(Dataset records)
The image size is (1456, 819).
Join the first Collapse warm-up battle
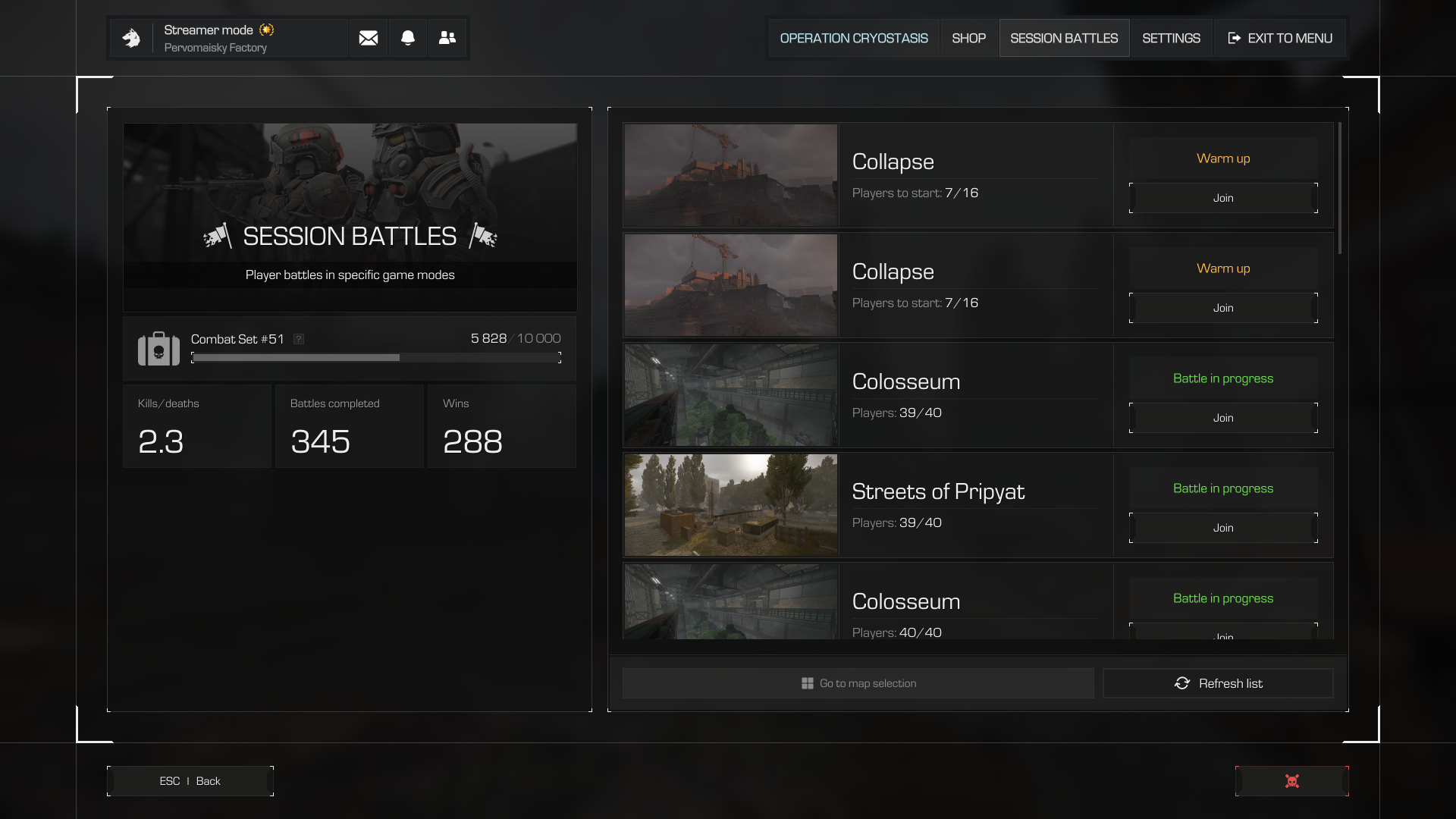(x=1222, y=198)
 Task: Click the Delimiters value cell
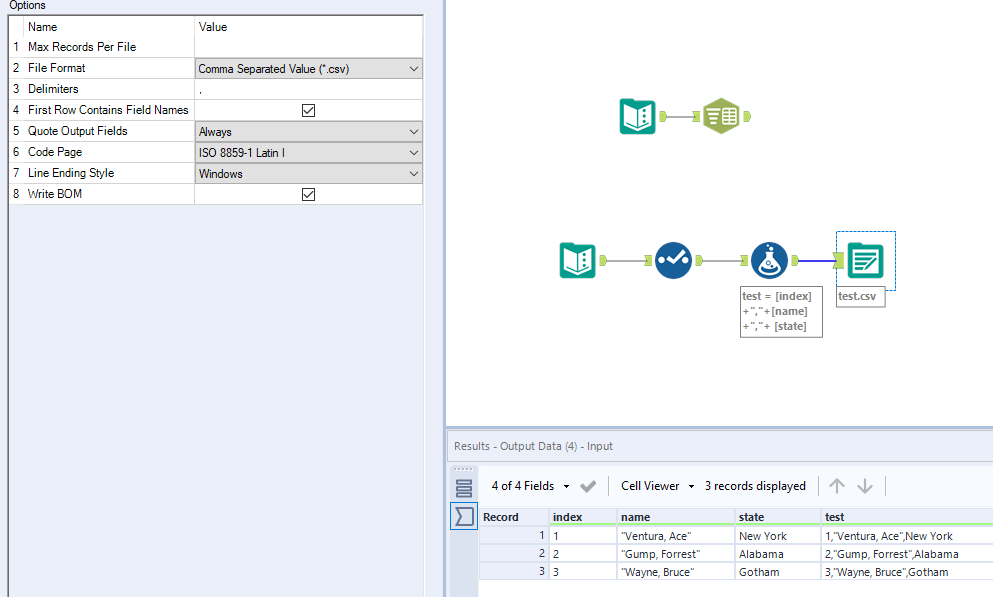click(307, 89)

#### [GIVEN INSTRUCTION]
Rewrite the lines of the material with "battle" changed to "match" and nothing else altered. Leave the pictures out of your answer.

#### [TASK RESPONSE]
The image size is (1456, 819).
Join the first Collapse warm-up match
(x=1222, y=198)
 Task: Click the Delimiters value cell
click(307, 89)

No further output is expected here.